Evet, bu olayda da Yüce Rabbimizin bir ilahi kuralı daha tecelli etti. O da şudur: “İşte kazandıkları (günahları)ndan ötürü zalimlerden bir kısmını diğer bir kısmının peşine böyle takarız." (Enam Suresi, 129)
Bir veciz söz şöyledir: "Zalim Allah'ın kılıcıdır, onunla önce intikam alır, sonra da ondan intikam alınır."
Evet şimdi bu anlatımlarımdan sonra güncel bir hadiseye Alamut Kalesi gibi terörist yetiştiren bir merkeze dikkat çekmeye gelelim.
Evet sizin dikkatlerinizi mühim bir konuya çekiyorum. Günümüzde Alamut Kalesi gibi bir yer var. O yer, terörist siyonist İsrail’dir. Oraya da girilemiyor. Oradan da Dünya’daki tüm teröristler yönetiliyor.
İşte iki gün önce Rusya’da bir terörist saldırısı oldu.
O saldırının arkasında terörist İsrail var.
Çünkü 7 Ekim 2023’ten beri terörist İsrail çoluk çocuk demeden, yaşlı genç dinlemeden ve kadın erkek ayırmadan Gazze’de ve Filistin’de katliam yapıyor. “O katliama karşı olduğu için Rusya'yı yakında cezalandıracağız” dedi bir İsrail’li yetkili.
Ve iki gün önce de öyle oldu. Rusya’nın başkenti Moskova’da bir konser salonunda gösteri izlemeye gelen yüz civarında masum halkı teröristler katlettiler. Onlarca da yaralı var.
Rusya’daki o olayı sanki terör örgütü DAEŞ yaptı gibi bir açıklama yapılsa da o açıklama boşa çıktı. Yakalanan teröristler o terörist eylemi para için yaptıklarını söylediler. Şimdi gelelim yazımızın başlığındaki ilk kelimeye yani para’ya.
Dikkat ederseniz yazımızın başlığında 6 kelime var. Önce en sondan yani Alamut Kalesi’nden başlayıp anlattım. Sonra ortadaki terörist İsrail’den bahsettim.
Şimdi de yazımın en başındaki kelime olan para’dan bahsedeyim. Daha doğrusu para ve terör bağlantısına dikkat çekeyim.
Para için adını sanını bilmediğin bir Ülke için adını sanını bilmediği insanlarla savaşan paralı askerler güruhu olduğu gibi paralı terörist güruhu da var.
Parayı veren ABD ve siyonistler her yerde terör işletiyor.
"Para kimdeyse, terörü o yönetir."
Artık para için terör işleniyor. Fikir, ideal ve siyasi görüşler dolayısıyla terör dönemi bitti. Para için terör dönemi çoktandır başladı. İsrail kurulduktan sonra “para için terör dönemi” başladı.
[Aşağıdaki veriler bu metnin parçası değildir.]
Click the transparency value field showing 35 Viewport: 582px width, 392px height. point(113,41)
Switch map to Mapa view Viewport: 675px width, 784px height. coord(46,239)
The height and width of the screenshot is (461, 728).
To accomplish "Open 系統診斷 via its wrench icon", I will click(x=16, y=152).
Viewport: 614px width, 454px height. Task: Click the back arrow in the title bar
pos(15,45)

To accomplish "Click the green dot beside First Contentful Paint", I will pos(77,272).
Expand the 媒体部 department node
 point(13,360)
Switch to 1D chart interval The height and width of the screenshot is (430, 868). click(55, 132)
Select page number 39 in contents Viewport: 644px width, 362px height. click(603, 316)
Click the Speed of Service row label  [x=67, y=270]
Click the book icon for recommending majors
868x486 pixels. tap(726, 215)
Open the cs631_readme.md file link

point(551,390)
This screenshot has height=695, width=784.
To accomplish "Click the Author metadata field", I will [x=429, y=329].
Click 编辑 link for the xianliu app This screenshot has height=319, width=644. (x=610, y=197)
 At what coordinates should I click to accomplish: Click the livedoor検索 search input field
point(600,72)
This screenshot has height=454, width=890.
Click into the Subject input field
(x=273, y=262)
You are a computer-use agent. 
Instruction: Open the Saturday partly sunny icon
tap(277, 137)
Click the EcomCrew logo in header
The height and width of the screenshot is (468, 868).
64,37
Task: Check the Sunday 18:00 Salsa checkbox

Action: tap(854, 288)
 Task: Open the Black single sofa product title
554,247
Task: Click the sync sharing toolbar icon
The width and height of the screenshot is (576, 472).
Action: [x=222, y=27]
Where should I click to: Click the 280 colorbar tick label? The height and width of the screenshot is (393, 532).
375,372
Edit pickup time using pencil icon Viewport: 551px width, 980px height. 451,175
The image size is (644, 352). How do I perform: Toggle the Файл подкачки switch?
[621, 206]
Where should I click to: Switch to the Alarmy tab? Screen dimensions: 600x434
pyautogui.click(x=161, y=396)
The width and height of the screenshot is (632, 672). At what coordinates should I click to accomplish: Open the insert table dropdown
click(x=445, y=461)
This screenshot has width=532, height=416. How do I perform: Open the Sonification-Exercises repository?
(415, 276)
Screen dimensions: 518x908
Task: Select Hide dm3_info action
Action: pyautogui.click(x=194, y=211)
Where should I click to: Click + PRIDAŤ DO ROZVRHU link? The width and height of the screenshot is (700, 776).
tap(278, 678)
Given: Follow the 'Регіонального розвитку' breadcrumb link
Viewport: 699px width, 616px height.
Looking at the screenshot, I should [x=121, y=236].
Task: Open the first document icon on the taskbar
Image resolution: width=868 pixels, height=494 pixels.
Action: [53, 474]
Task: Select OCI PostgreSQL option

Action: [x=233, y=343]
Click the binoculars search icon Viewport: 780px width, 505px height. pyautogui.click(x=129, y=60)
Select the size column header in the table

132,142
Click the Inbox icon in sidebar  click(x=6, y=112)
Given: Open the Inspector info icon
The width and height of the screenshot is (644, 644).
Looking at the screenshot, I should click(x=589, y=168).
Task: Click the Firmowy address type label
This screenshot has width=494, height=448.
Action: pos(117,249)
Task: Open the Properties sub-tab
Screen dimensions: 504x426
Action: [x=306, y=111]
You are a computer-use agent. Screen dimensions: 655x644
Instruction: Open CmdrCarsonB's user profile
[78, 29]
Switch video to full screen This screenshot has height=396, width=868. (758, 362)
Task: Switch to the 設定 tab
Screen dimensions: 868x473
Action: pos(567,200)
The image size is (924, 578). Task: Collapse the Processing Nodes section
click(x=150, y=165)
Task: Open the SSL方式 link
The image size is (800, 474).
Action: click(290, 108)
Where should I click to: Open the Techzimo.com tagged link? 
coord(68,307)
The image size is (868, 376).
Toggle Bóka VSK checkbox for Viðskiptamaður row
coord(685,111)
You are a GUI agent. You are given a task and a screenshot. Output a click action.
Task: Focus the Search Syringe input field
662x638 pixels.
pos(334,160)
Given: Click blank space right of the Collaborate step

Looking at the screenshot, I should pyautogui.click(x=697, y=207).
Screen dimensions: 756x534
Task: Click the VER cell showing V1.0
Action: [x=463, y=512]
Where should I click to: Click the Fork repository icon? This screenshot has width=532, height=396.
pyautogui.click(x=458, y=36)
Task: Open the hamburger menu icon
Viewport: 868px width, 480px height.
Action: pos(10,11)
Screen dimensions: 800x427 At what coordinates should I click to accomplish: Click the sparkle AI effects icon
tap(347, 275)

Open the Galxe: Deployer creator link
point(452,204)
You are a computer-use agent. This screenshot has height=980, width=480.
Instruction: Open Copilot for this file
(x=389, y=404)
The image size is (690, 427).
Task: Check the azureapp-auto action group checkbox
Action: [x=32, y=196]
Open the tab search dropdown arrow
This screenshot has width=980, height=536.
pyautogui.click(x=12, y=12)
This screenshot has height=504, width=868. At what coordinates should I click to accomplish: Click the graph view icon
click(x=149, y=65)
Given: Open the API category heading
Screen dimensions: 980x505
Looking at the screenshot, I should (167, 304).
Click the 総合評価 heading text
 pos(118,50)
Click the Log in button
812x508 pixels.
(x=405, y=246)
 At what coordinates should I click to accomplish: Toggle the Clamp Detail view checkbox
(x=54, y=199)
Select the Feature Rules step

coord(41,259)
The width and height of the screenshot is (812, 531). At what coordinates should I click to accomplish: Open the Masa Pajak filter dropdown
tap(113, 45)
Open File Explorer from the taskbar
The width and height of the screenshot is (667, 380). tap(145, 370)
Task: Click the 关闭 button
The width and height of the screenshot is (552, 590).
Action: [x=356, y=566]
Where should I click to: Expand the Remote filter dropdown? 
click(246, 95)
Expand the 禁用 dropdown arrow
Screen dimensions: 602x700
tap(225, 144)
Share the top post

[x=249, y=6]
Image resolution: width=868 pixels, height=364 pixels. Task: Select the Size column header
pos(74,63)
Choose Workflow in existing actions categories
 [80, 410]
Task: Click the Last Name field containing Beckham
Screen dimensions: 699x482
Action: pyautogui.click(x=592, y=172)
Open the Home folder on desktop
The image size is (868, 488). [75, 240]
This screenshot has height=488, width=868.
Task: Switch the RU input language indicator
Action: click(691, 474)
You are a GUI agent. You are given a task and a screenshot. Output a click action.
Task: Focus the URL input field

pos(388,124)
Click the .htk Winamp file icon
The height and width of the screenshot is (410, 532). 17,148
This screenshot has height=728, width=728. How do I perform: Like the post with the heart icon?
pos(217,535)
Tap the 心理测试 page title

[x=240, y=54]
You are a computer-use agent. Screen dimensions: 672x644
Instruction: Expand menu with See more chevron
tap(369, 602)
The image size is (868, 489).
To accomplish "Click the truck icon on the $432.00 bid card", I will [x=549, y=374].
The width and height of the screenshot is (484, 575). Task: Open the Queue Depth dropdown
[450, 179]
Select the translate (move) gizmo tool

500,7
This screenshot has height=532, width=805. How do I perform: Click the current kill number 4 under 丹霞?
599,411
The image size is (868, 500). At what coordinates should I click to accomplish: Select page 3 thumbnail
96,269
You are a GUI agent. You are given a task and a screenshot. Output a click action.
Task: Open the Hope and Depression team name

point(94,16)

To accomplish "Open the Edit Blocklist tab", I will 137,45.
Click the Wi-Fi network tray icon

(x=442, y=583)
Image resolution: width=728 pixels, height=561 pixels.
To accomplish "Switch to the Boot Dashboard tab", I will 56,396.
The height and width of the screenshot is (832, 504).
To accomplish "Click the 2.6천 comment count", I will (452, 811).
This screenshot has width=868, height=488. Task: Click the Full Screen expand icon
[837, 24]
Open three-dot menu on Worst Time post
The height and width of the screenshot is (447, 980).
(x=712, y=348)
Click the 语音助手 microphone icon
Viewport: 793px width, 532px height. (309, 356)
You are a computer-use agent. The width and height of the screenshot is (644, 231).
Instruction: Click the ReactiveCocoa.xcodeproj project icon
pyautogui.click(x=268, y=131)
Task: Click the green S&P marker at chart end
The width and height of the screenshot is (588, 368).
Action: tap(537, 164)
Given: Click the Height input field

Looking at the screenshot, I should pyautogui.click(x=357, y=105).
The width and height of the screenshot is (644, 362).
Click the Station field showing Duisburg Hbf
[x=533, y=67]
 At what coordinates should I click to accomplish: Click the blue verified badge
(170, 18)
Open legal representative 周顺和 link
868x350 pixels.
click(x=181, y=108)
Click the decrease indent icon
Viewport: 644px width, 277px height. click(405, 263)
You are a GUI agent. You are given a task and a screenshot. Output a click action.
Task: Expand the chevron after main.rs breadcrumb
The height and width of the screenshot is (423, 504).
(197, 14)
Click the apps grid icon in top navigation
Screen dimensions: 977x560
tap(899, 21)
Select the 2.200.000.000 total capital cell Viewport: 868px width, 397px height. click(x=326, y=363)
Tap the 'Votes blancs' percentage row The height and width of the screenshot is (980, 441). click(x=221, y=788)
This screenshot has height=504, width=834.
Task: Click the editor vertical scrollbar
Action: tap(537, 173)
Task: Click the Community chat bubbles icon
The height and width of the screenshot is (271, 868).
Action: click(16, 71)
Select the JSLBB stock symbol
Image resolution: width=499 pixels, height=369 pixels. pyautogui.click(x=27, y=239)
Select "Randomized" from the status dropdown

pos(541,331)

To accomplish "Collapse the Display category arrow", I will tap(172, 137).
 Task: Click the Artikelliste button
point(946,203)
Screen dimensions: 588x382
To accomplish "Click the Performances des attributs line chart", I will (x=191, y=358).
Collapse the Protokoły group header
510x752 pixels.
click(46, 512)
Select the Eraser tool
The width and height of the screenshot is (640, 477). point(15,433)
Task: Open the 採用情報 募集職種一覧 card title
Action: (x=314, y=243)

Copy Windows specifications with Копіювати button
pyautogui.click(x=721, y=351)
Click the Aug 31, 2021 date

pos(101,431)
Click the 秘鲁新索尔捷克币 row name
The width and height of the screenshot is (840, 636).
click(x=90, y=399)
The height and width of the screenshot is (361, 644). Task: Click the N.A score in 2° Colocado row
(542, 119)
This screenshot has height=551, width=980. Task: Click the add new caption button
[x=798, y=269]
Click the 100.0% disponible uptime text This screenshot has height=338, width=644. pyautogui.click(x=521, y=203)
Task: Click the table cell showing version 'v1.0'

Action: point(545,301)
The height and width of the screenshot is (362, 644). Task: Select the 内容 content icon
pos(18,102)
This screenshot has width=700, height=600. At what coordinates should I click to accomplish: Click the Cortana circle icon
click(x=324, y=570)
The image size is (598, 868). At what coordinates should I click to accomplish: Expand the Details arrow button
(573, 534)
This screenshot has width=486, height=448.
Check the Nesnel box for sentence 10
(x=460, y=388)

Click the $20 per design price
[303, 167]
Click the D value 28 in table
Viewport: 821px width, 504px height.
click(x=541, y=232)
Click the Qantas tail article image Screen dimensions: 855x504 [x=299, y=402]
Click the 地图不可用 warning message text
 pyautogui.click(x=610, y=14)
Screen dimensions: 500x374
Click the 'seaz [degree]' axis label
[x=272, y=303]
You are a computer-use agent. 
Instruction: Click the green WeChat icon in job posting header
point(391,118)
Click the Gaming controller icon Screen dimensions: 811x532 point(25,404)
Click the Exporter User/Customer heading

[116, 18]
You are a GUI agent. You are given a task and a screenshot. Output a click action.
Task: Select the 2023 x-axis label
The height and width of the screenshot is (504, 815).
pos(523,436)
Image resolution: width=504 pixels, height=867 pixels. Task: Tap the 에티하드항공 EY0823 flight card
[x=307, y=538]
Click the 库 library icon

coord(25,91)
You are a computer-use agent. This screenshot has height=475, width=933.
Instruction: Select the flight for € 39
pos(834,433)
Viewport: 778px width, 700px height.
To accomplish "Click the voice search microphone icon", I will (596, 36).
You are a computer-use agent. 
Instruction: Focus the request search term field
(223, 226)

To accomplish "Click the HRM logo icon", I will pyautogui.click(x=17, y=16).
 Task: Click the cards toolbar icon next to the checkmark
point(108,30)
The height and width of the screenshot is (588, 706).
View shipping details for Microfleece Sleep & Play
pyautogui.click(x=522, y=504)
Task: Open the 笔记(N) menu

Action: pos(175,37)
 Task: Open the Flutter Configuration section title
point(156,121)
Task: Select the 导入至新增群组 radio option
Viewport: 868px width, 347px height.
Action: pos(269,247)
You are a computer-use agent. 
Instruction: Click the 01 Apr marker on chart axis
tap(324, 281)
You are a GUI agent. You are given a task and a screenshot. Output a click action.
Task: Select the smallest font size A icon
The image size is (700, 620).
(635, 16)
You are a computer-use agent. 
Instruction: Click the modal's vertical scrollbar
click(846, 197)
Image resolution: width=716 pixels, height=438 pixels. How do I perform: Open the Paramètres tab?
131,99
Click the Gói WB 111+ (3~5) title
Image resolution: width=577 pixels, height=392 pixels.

İsrail parayı veriyor ve tüm Dünya’ya teröristlerini gönderiyor. Aynen bundan bin sene önce Hasan Sabbah’ın Alamut Kalesi’nden terörist gönderdiği gibi.
Şurası çok açık bir gerçek: “Dünya’da para siyonistlerde ve terörü siyonistler yönetiyor. Dünya’da terörün merkezi İsrail ve MOSSAD ile CIA’dır.”
Rusya bu gerekçeleri ortaya çıkartıp açıklamalı ve ABD ve siyonist hedefleri vurmalıdır. Çünkü kendisine yönelik çok ciddi bir terör olayını siyonist ABD ve terörist İsrail işlemiştir. Rusya bu olayın altında kalmamalıdır. İki gün önceki o terörist olay ve sonrasında meydana gelen masum insanları katledilmesi çok büyük bir faciadır.
Rusya o olaydan dolayı siyonist ABD ve terörist İsrail’e haddini bildirmelidir. Rusya kendi vatandaşlarına katliam yapılmasına seyirci kalmamalıdır.